Выбрать главу

Ашхабад молчал. Ни радиосвязь, ни телефонная связь не работали. Город постигло стихийное бедствие.

Советское правительство немедленно приняло все меры по оказанию помощи населению, пострадавшему от землетрясения. Для первой, самой скорой помощи было послано сто двадцать транспортных самолётов гражданского воздушного флота. Из Москвы и других городов Союза поднимались в воздух большие корабли и брали курс на Ашхабад.

Три самолёта, вылетевшие из Москвы, уже пересекли Каспийское море и шли теперь над территорией Туркмении. Первый самолёт вёл Герой Советского Союза Таран. Справа от Тарана – Дымов, слева – Филонов. На самолётах летели члены правительственной комиссии по ликвидации последствий землетрясения и врачи. Вместо пассажирских чемоданов в хвосте каждого самолёта стояли тщательно запакованные ящики с медикаментами, хирургическими инструментами и перевязочным материалом.
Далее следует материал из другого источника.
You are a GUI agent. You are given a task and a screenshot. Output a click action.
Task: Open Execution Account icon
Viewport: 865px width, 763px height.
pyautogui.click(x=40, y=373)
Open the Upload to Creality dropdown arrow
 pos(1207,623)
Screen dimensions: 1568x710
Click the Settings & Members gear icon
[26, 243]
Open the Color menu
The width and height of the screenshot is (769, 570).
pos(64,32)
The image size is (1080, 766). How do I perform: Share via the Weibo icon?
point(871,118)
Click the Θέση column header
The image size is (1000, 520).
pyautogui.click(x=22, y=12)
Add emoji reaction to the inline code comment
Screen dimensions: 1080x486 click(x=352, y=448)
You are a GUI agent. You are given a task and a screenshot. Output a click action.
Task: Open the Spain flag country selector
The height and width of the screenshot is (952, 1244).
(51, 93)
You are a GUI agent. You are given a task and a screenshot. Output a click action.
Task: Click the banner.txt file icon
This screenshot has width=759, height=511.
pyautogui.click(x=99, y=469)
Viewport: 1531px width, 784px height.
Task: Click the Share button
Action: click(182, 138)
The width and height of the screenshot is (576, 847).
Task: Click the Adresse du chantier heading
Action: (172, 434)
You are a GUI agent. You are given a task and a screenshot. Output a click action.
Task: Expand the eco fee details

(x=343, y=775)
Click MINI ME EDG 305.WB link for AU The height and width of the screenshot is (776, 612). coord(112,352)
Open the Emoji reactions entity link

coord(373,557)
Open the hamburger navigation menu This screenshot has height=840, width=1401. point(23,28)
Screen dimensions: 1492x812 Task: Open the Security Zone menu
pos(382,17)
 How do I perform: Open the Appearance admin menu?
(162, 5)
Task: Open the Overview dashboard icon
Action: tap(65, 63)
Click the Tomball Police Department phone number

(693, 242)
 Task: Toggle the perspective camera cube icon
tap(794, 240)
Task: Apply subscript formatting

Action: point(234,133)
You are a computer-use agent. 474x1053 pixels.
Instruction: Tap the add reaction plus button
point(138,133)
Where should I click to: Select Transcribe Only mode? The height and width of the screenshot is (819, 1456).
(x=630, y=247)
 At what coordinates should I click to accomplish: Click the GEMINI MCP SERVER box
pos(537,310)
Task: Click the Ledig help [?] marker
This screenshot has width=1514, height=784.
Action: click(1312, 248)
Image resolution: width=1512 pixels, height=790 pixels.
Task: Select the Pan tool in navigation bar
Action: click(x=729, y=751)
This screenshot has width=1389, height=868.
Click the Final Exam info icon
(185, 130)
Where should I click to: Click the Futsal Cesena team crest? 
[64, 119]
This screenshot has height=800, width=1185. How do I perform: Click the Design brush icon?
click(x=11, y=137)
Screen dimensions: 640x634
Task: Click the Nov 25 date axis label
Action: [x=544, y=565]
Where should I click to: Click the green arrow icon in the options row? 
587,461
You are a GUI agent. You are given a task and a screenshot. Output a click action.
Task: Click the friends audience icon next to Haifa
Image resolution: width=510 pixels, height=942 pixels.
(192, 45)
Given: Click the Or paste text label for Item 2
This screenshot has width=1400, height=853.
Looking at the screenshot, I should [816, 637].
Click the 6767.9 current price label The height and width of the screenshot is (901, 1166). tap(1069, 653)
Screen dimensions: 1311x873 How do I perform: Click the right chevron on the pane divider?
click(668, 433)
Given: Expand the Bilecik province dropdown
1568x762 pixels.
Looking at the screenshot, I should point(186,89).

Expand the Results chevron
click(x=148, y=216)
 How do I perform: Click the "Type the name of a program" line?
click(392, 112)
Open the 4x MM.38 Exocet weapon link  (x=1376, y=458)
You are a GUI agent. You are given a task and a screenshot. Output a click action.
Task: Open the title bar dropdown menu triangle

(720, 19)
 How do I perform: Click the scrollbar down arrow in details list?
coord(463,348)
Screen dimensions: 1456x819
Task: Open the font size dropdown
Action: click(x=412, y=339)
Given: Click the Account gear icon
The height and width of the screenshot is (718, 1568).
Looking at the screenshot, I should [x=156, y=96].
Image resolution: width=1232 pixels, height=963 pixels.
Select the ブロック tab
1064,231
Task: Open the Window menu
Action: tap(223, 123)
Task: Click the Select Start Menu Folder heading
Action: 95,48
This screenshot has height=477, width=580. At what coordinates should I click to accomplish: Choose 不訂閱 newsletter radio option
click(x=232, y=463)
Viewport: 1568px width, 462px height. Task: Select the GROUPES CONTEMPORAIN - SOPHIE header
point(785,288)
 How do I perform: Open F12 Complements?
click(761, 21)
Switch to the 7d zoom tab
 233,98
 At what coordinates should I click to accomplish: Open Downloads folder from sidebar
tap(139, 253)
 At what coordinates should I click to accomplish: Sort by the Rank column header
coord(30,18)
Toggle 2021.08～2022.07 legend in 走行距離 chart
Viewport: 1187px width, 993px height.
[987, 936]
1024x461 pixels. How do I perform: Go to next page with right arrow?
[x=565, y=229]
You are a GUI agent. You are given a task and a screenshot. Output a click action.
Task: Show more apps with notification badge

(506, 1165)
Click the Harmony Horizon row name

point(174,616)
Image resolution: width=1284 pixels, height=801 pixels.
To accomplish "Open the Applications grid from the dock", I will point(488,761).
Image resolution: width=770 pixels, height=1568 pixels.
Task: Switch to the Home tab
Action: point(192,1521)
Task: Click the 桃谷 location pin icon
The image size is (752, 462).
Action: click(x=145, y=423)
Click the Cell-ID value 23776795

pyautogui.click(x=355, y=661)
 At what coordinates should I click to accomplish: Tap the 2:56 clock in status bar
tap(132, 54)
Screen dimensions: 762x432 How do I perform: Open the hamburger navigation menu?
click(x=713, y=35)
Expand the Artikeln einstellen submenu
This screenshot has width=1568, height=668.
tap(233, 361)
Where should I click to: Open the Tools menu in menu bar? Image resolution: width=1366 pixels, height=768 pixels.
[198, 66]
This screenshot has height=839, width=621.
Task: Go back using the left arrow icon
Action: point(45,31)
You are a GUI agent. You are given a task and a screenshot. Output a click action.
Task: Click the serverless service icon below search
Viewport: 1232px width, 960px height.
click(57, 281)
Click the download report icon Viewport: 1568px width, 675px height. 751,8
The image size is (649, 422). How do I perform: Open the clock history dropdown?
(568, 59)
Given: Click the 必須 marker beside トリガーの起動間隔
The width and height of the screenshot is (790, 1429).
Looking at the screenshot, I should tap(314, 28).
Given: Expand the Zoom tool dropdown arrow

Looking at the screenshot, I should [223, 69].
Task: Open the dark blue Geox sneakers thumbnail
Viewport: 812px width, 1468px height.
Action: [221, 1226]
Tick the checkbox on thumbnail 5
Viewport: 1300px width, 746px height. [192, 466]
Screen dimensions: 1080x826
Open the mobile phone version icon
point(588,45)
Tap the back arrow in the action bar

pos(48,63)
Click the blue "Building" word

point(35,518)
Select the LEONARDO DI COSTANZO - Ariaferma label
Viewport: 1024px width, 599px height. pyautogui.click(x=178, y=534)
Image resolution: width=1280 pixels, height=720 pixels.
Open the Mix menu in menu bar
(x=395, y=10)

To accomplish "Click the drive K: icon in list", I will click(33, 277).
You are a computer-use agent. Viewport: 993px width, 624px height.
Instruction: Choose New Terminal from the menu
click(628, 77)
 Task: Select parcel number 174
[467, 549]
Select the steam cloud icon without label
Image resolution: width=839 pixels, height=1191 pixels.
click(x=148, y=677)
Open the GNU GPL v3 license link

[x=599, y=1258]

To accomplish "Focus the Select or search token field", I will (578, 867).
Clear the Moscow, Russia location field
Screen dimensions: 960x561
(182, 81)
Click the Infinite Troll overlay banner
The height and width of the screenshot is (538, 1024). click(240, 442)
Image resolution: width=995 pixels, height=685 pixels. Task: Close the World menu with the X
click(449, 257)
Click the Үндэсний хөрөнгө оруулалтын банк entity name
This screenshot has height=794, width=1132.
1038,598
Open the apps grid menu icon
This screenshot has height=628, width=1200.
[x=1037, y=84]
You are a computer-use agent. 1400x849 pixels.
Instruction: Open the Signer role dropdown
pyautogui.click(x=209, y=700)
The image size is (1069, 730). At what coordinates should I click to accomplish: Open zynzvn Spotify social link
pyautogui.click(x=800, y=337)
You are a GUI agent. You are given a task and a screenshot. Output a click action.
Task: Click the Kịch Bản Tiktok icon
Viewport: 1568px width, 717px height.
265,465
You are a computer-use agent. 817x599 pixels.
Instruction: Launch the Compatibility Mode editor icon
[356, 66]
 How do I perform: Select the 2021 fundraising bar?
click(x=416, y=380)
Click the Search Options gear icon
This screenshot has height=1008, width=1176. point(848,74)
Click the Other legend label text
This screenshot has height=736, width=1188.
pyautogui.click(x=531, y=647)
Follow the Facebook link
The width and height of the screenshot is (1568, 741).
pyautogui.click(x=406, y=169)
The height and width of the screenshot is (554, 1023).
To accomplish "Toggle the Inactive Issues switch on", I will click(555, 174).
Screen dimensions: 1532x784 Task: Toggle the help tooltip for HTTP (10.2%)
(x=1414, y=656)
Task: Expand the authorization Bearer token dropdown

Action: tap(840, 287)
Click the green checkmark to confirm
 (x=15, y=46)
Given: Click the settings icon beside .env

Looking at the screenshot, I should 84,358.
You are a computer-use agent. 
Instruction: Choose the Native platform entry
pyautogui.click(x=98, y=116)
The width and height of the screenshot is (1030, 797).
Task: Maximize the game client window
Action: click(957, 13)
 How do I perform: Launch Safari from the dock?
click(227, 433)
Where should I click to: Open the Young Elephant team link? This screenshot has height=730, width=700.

Внизу расстилалась пустыня – пески и солончаки. Лишь изредка встречались маленькие селения. Пока не было заметно признаков бедствия, постигшего туркменский народ. По линии железной дороги из Красноводска в Ашхабад медленно и осторожно шёл паровоз с двумя вагонами. Вероятно, он разведывал путь.

Километров за пятьдесят от Ашхабада Таран стал всё больше снижать самолёт и пошёл на высоте ста метров. За ним послушно снизили свои самолёты Дымов и Филонов.

С малой высоты земля хорошо просматривалась. Вот на пути маленькое селение. Самолёты летят прямо над ним. Больше половины домиков сплюснуто, повалено. На улицах видны люди.

Чем ближе к Ашхабаду, тем больше разрушений. Линия железной дороги в нескольких местах разорвана – рельсы погнуты, шпалы разбросаны.

И. вот наконец показался Ашхабад. Не впервые пилоты летели в этот город. Раньше он выделялся как оазис среди громадной пустыни. Прямые улицы были окаймлены деревьями, и почти у каждого дома был сад.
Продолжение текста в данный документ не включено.